Beyond the nation and such Commonwealth meetings, there is an increased 
tendency in recent years to bring together judges from a wider range of countries, 
including those from other countries of the common law and civil law traditions.  
For example, a global constitutionalism seminar is held every year at the Yale 
Law School.  I have attended that series in recent years together with Justice 
Breyer of the Supreme Court of the United States, Lord Chief Justice Woolf of 
the United Kingdom, Justice Iacobucci of the Supreme Court of Canada and 
judges from the supreme courts of countries as diverse as Hong Kong, India, 
Israel, Japan, Peru, Poland, the European Court of Human Rights and the French 
Conseil Constitutionnel.   

In such meetings judges of final courts quickly recognise the commonality of 
questions that arise for decision prompted by the same or similar social 
movements.  Acknowledging fully the duty of obedience to their own 
constitutions and laws, knowledge about contemporaneous approaches to 
common problems can sometimes enhance the quality of local judicial solutions.  
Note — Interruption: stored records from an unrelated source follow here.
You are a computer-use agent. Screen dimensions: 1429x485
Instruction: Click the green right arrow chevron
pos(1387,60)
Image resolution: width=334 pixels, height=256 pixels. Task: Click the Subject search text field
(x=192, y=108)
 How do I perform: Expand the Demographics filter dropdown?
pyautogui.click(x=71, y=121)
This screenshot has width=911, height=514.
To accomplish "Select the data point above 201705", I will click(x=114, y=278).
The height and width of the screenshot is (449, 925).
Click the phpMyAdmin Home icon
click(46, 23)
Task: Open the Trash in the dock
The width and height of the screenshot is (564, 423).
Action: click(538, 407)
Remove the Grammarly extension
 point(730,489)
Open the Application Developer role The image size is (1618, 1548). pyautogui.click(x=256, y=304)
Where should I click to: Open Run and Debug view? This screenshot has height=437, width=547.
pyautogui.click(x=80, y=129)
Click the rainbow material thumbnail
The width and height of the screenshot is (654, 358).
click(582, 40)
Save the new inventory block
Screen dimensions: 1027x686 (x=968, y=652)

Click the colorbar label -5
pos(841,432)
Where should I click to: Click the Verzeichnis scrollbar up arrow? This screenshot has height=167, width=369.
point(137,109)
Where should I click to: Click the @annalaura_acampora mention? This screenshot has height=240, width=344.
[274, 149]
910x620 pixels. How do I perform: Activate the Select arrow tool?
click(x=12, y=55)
At a number of international seminars attended by Justices of the Supreme Court 
of the United States, I have participated, as they have, in discussion of the 
growing influence of international human rights norms upon domestic judicial 
decision-making.41   
 The recent references in the majority opinions in Virginia v Atkins42 and 
Lawrence v Texas43 to international developments relevant to the issue in hand 
suggest that the United States Supreme Court is now joining other final courts in 
using this source of legal reasoning.  Atkins concerned the carrying into effect of 
a sentence of death upon a mentally handicapped prisoner.  Lawrence concerned 
the constitutional validity of the Texas anti-sodomy laws.  Jurisdiction can 
occasionally be an intellectual prison for a judge.  Of course, some are content to 
live out their days in that prison, regarding it as their only proper place.  
However, in the age of jumbo jets, the Internet and much greater trans-border 
judicial dialogue, it is now possible for judges of the High Court of Australia, the 
Supreme Court of the United States and other final courts to meet, as they 
regularly do.  Globalism is not only a feature of the modern economy.  It is a 

 
41 M D Kirby “The Australian use of International Human Rights Norms:  From 
Bangalore to Balliol - A View from the Antipodes” (1993) 16 University of NSW Law 
Journal 363. 
42 536 US 304 at 329 (2003), (fn 21) Opinion of the Court per Stevens J. 
43 71 USLW 457 at 4578-4580 (2003).  Opinion of Kennedy J for the Court.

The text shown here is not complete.